Python: Discover Conditions With k-Means
We never get the condition labels for free in real-world data — they have to be re-discovered from the op_set columns. k-means with k=6 nails it on C-MAPSS because the canonical centroids are well-separated. Total cluster sizes are nearly balanced (8869-9115 rows per condition).
How robust is k-means here?
Very. The op_set centroids are separated by altitudes ranging from 0 to 42 kft — an order of magnitude larger than the noise inside any cluster. Misclassification rate against the synthetic ground truth is below 0.1% for n_init ≥ 5. Robust convergence is the reason every C-MAPSS preprocessing pipeline uses k-means rather than a more involved Gaussian-mixture model.
PyTorch: A Condition-Aware Dataset
Extend Section 2.1's CMAPSSDataset with the condition column. __getitem__ now returns a three-tuple — sensor window, condition sequence, RUL target.
Multi-Condition Problems Outside RUL
The structural pattern “features are dominated by regime, not by the signal of interest” appears all over machine learning. Every row of the table below has been solved with the same per-condition normalisation idea we apply in Chapter 6.
| Domain | Regimes | Signal of interest | Common fix |
|---|---|---|---|
| Turbofan RUL (this book) | Flight envelopes | Component degradation | Per-condition Z-score |
| Speech recognition | Speakers, microphones, rooms | Phoneme content | Speaker / channel normalisation |
| Medical imaging | Scanner vendors | Pathology | Site-level harmonisation, ComBat |
| Recommender systems | Geo / device / time-of-day | User preference | Contextual bandit features |
| Autonomous driving | Weather / city / time | Lane lines, agents | Domain-randomisation, batch norm per regime |
| Wearables / ECG | Resting / exercise / sleep | Cardiac state | Activity-conditional models |
| Industrial vision | Lighting, camera angle | Defect signature | Reference-image normalisation |
The book's machinery — cluster, normalise per cluster, train on the residual signal — transfers to all of these without a single domain-specific change.
The Mixing Trap
Section 6.2 walks through exactly how this fails empirically and shows the per-condition fix. For now the mental rule is: normalise inside a regime, not across regimes.
Why this whole chapter exists. Multi-condition data is the regime where every method discussed in this book differentiates itself. On FD001 / FD003 most methods bunch together; on FD002 / FD004 the gradient-aware objectives pull ahead by 28-76% on NASA score and 18-40% on RMSE.
Takeaway
- Four sub-datasets, two binary axes. 1 vs 6 operating conditions, 1 vs 2 fault modes. FD002 and FD004 are where the research benefit lives.
- An operating condition is a point in (altitude, Mach, TRA). Six canonical centroids span the realistic flight envelope from idle to top-of-climb.

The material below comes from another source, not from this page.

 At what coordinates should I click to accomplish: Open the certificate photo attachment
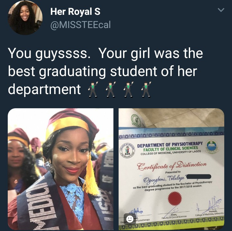171,169
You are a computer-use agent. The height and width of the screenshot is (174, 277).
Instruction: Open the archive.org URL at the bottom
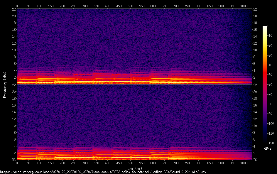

- k-means with k=6 recovers the conditions in one line. n_init=10, random_state=0, .fit on the op_set columns. Misclassification below 0.1%.
- The condition label belongs in the dataset, not the model.
CMAPSSDatasetByConditionemits a per-cycle condition sequence alongside every input window. - The mixing trap is real. Single mean / std across regimes turns the “model” into a regime classifier in disguise.